Multi-writer hyperbee

This repository owes origins of its design to @RangerMauve's awesome multi-hyperdrive, and of course, the very awesome Hyperbee and the whole of Hypercore.

About

A LevelUP compatible leaderless multi-master database with eventual consistency, using hyperbee + CRDT + HLC. Similarly CockroachDB achieves replication on top of RocksDB, but here it is a pure P2P streaming database, with zero central management. LevelDB compatibility allows to use Dynalite on top to achieve DynamoDB compatibility with multiple tables, auto-updated secondary indexes, and fairly complex queries combining those indexes. Work on @mhart's Dynalite is almost completed to remove the HTTP server, to make this combination perfect as an embedded database and for serverless scenarios.

The need

Hyperbee is one-of-a-kind steaming database that can change the way we work with databases. But like all other low-level components of hypercore ecosystem it is a single-writer data structure. Multi-writer is a higher-level abstraction, hence the name multi-hyperbee.

Use cases

Multi-device support. One or more devices are personal cloud peers.
Later we will consider a shared DB for a team

Usage

const MultiHyperbee = require('multi-hyperbee')
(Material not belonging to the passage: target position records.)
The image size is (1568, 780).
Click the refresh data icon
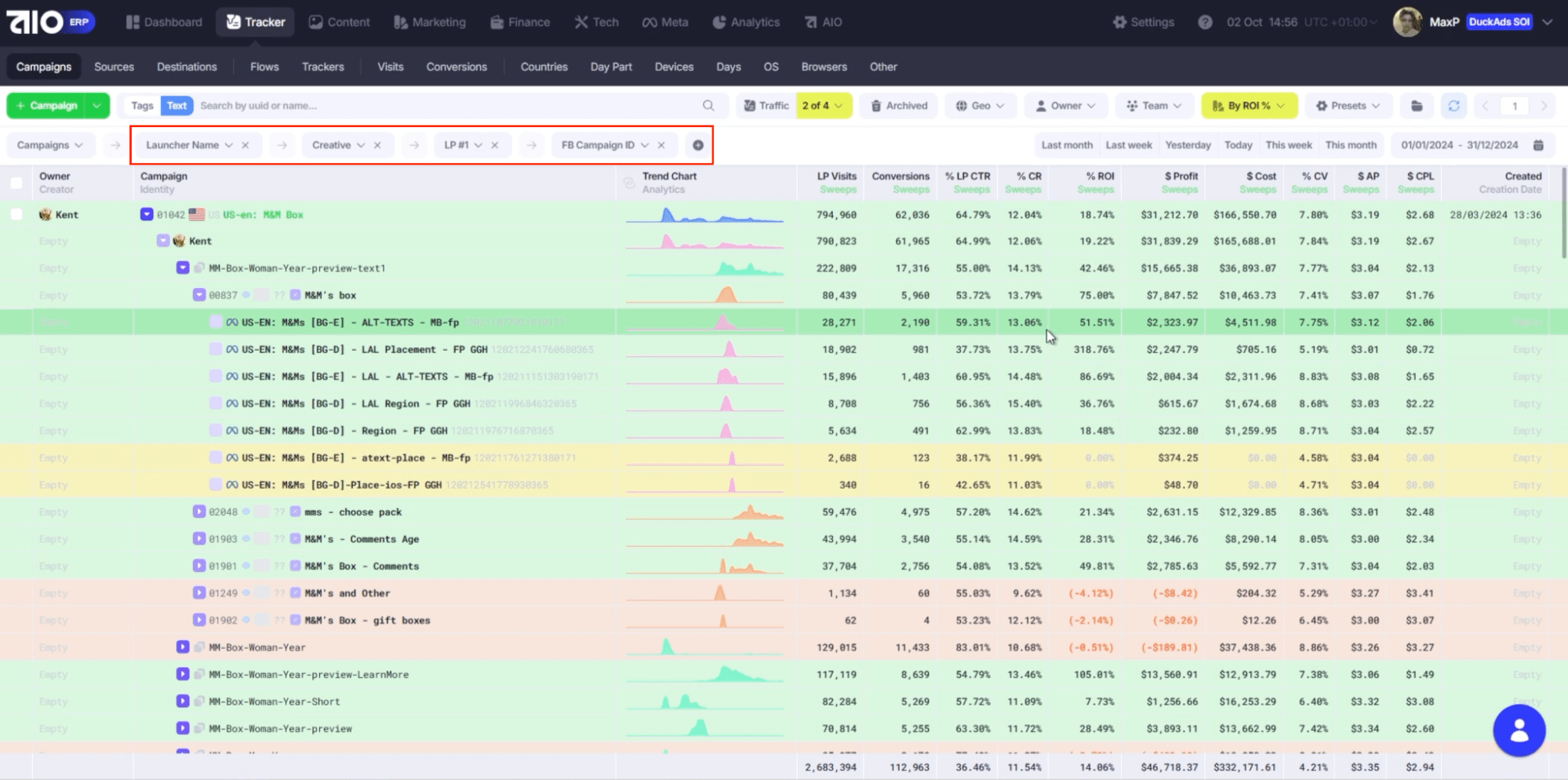pyautogui.click(x=1453, y=106)
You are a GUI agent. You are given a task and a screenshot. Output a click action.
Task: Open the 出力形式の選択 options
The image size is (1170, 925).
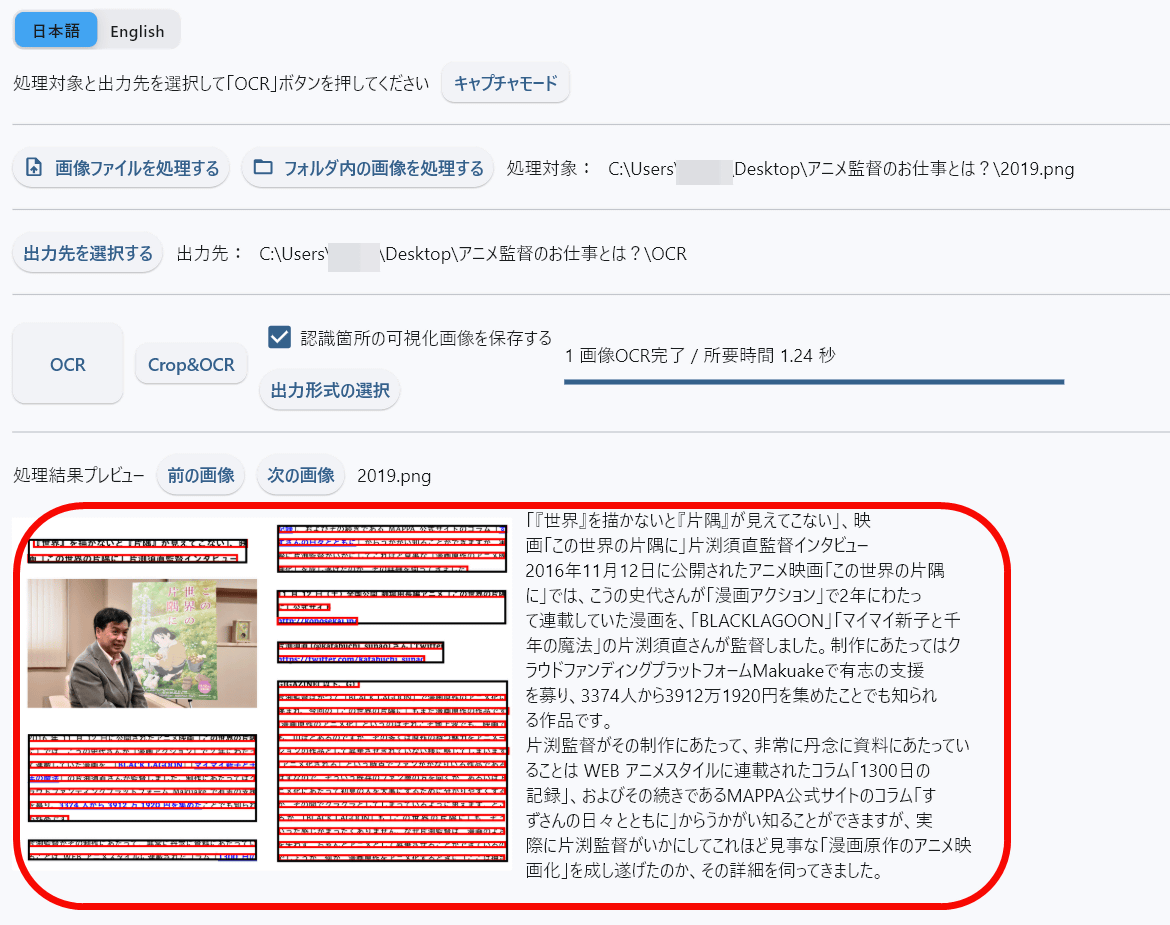click(x=330, y=390)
const hyperbeeOpts = { keyEncoding: 'utf-8', valueEncoding: 'json' }
const multiHyperbee = new MultiHyperbee(storage, hyperbeeOpts)

// Each app usually has its own key exchange mechanism with remote peers. So after exchange is completed, 
// we will know the keys of the peer's diff feeds. To receive updates from them, you need to add them here. Repeat for all remote peers.
{
  await multiHyperbee.addPeer(peerDiffFeedKey)
}

Example

See example here.

API

const db = new MultiHyperbee(storage, [options], [customMergeHandler])
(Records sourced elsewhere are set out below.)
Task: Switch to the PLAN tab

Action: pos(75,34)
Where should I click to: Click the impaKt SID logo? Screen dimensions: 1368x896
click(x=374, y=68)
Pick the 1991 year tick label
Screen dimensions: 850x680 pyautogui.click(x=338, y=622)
creates a new MultiHyperbee with two single-writer hypercores:

Store - a hyperbee into which we will store objects created/changed locally or received from peers. This hyperbee is not replicated to peers. Multi-hyperbee's main goal is to achieve convergence, that is to keep this store in exactly the same state as store on other peers. This can't happen synchronously as peers are not expected to be only all the time, but eventually.
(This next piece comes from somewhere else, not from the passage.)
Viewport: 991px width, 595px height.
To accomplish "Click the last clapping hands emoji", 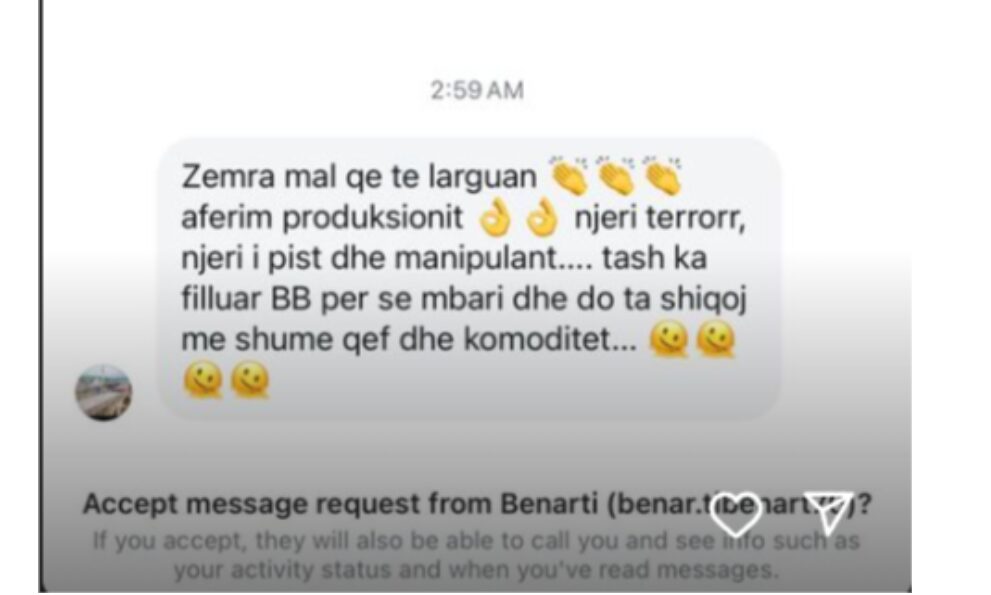I will point(661,175).
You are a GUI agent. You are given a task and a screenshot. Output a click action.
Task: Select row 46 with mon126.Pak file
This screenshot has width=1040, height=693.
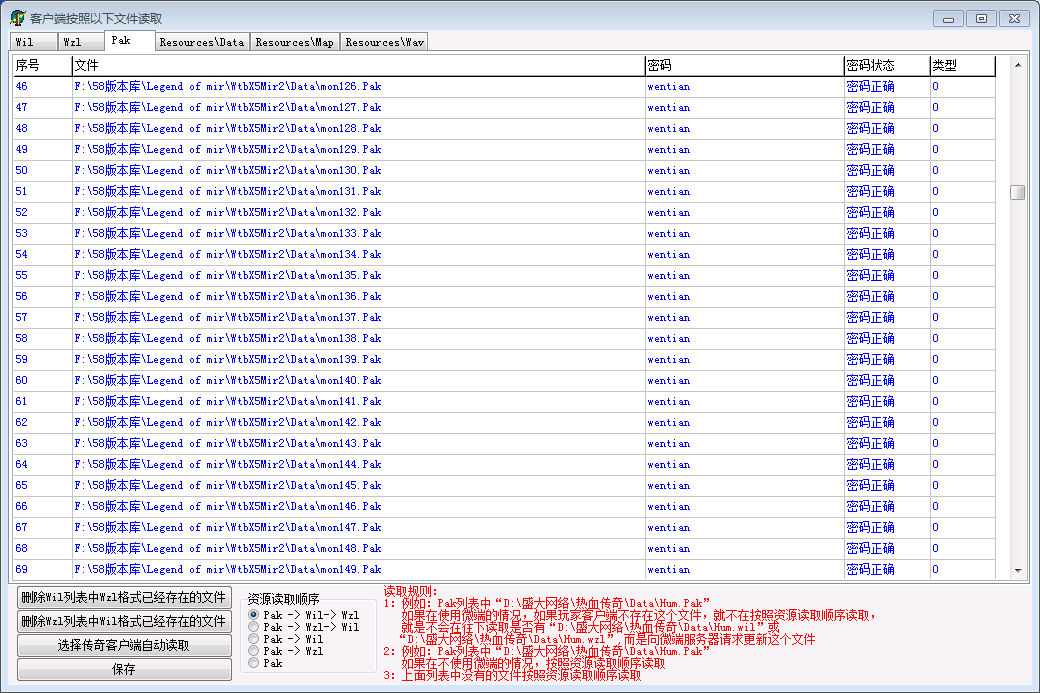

Diff - here we store all changes made locally. Other peers replicate this and merge each diff into their own store. Options included:

{
keyEncoding: 'utf-8' | 'binary' | 'ascii', // or some abstract encoding
valueEncoding: <same as above>
}

customMergeHandler - CRDT handler to apply changes to the Object. If not using default, it should be implemented in a following way

class MergeHandler {
constructor(store) {
this.store = store
}
// It'll apply diff to the correct version of an object 
merge(diff) {  
}
// That will generate diff based on the last version of the object in the store. 
genDiff(oldValue, newValue) {
return diff
}
}

await db.put(key, storeValue)

storeValue - should be a JSON object

Put will write two objects at the same time to Store and to Diff hyperbee. Put will add to each of the objects following properties:

to Store object:

_objectId - which is the same as key
_timestamp - HLC timestamp
_prevTimestamp - if the objct is not new

to Diff object

_timestamp
_prevTimestamp to the Diff.obj property if the Store object is not new

Diff object will be put with the key key/_timestamp

Diff object can be set as a property of the storeValue or it will be generated by MultiHyperbee based on the previous version of the resource in the Store (that still needs to ). If Diff is set as a property of the value it should be added to Object as property _diff. It will be deleted from the Store object and won't be a part of the Store object

Check the diff format here

Diff object that is written to diffHyperbee will have a key that is consists of 2 parts:

storeValue key
storeValue timestamp

const replicaPeer = await db.addPeer(replicaKey)

Created replica Hyperbee using replica key

const replicaPeer = db.removePeer(replicaKey)

removes replica Hyperbee

const stream = db.createUnionStream(key)

Use it for writing your own custom merge handler. It creates a union stream from all the replica hyperbees where all the entries are the Diff objects. It runs on each replica hyperbee.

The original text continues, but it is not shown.